Part of the insidiousness of TRAP laws is that they are so tedious they fly under the radar of all but the most dedicated pro-choice advocates. But another part of the problem is that TRAP laws don’t frighten the voter who is indifferent to abortion but also has the resources to navigate restrictions. She’s free to think, But I’d still be able to get one if I needed to and skip voting this year, as young people (who are traditionally pro-choice Democrats) disproportionately opted to do this year.

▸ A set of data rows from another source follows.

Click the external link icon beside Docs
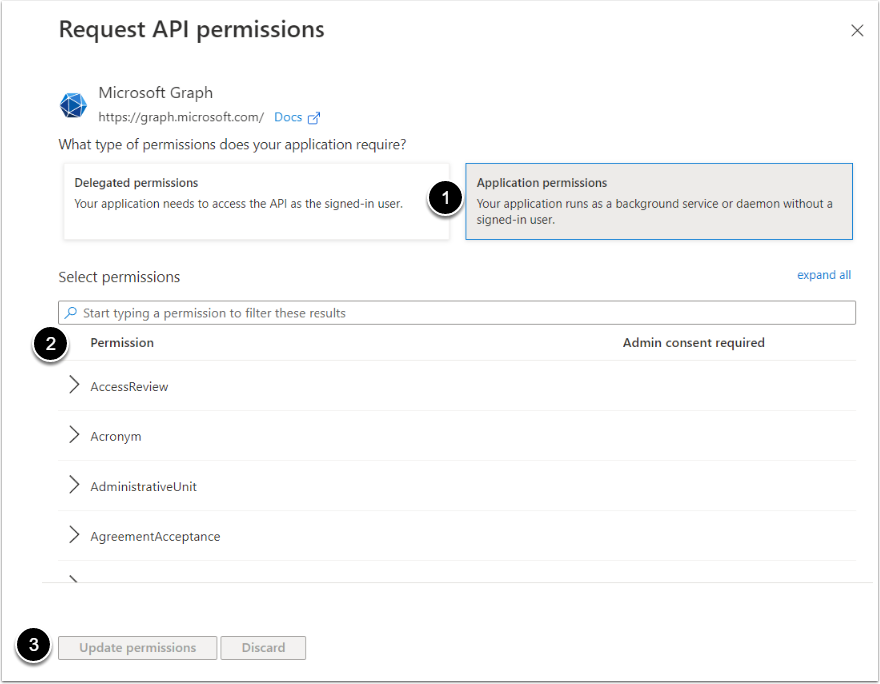The image size is (880, 684). point(314,118)
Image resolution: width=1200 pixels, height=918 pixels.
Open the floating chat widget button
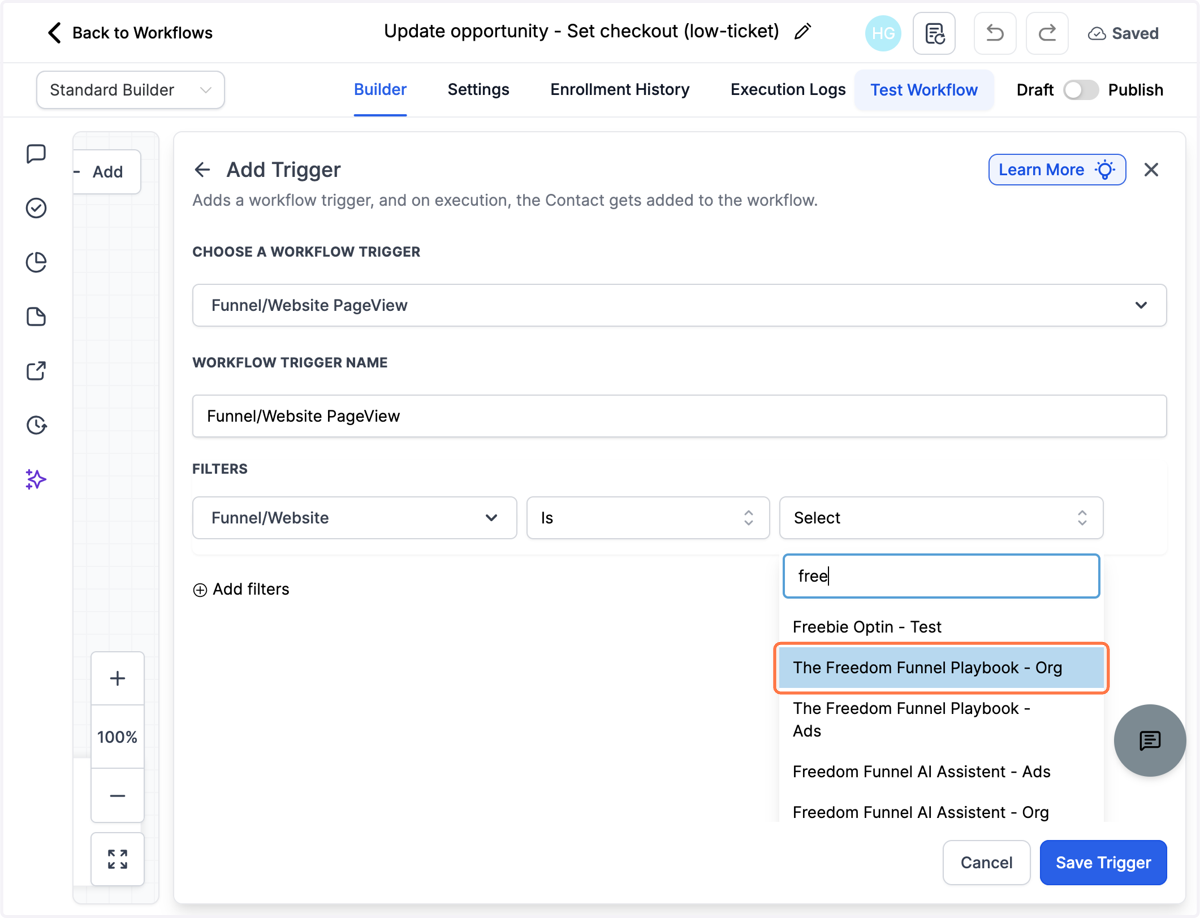[1150, 740]
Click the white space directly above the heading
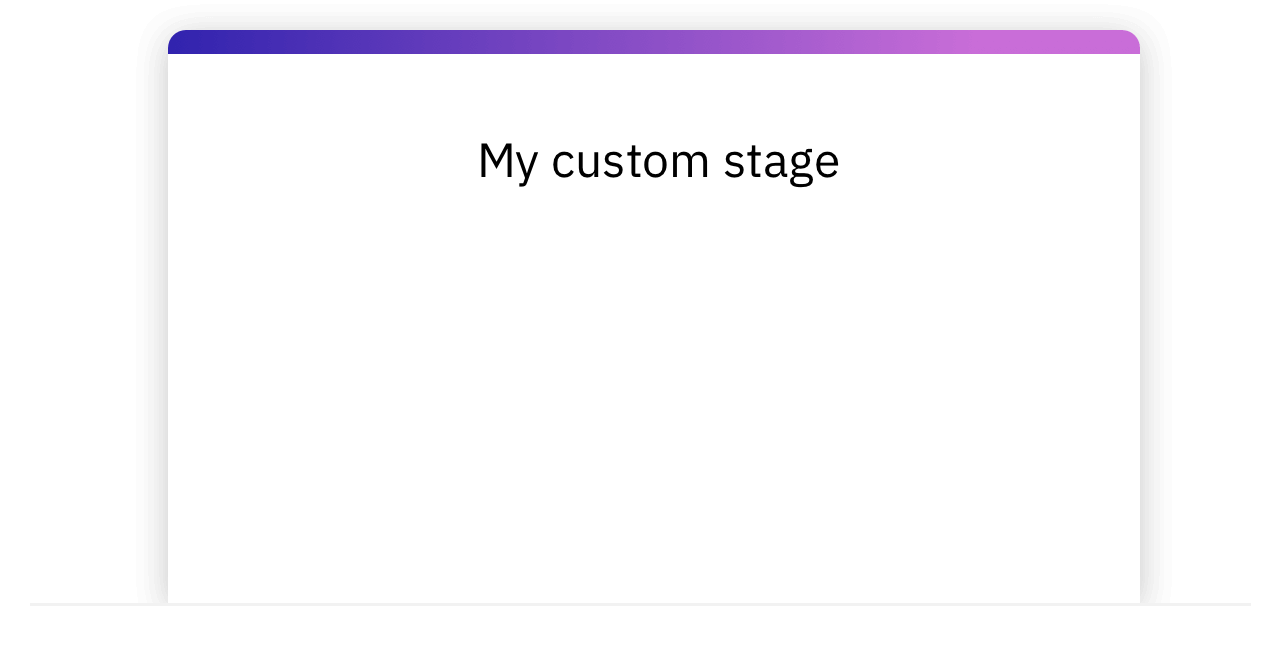Viewport: 1266px width, 651px height. [658, 95]
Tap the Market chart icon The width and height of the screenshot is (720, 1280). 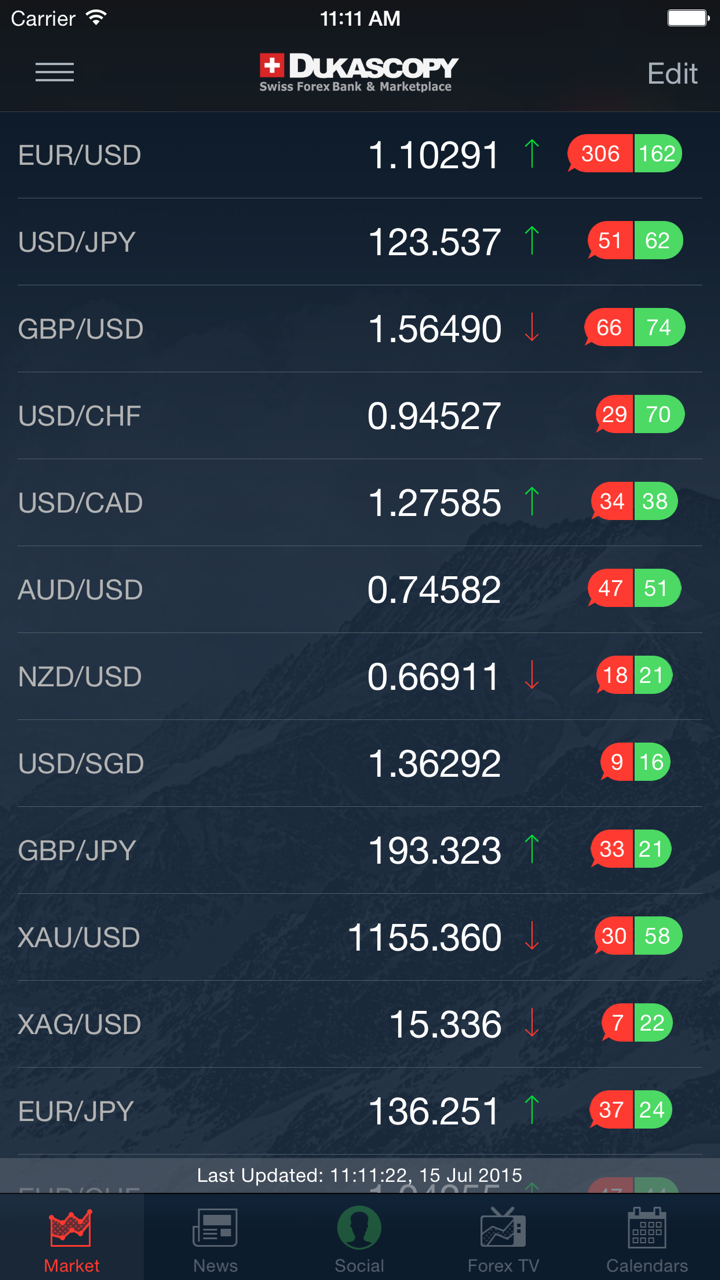pos(71,1228)
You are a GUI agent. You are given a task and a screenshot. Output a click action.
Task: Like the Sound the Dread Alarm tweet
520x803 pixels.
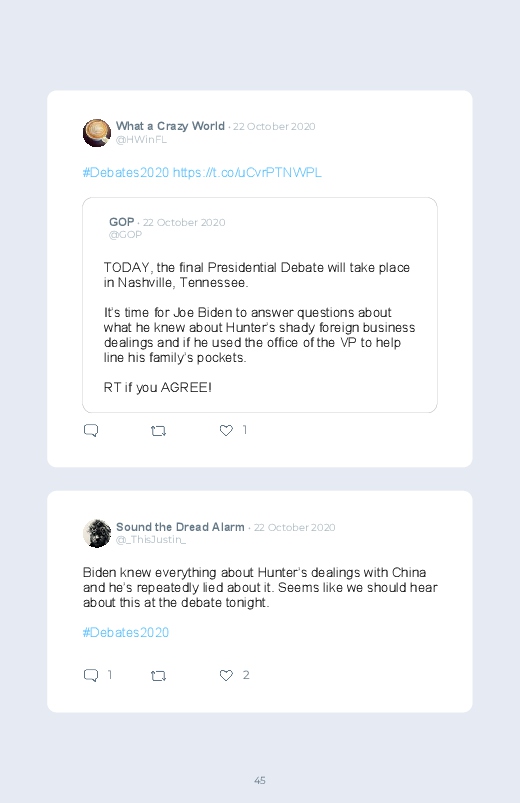(x=226, y=675)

When it comes to TRAP laws, the personal ambivalence that sinks personhood amendments shades into pure selfishness. It strips poor women only of their right to keep abortion as an option, in the back of their minds, just in case. Supreme Court Justice Ruth Bader Ginsburg has been warning about the consequences of such entitled apathy for months. In interviews with both Elle and The New Republic, she stressed that Roe v. Wade–established abortion rights are safe (even if radically inconvenient) for the wealthy women who can travel out of state. It’s poor women whose right to choose has been under assault since that historic decision. The 1976 Hyde Amendment, for example, made it illegal to use federal funds for abortions through Medicaid, and 1991’s Casey v. Planned Parenthood established that waiting periods and other TRAP laws don’t constitute an “undue burden” on abortion seekers. The fight over Obamacare has only further politicized reproductive rights — even contraception — within the spectrum of poor and middle-class women’s health care. Protecting the right to choose going forward “will take people who care about poor women,” Ginsburg told TNR. “There is no big constituency out there concerned about access restrictions on poor women.”

*This post has been corrected to show that North Dakota, not Nebraska, rejected fetal-personhood amendments.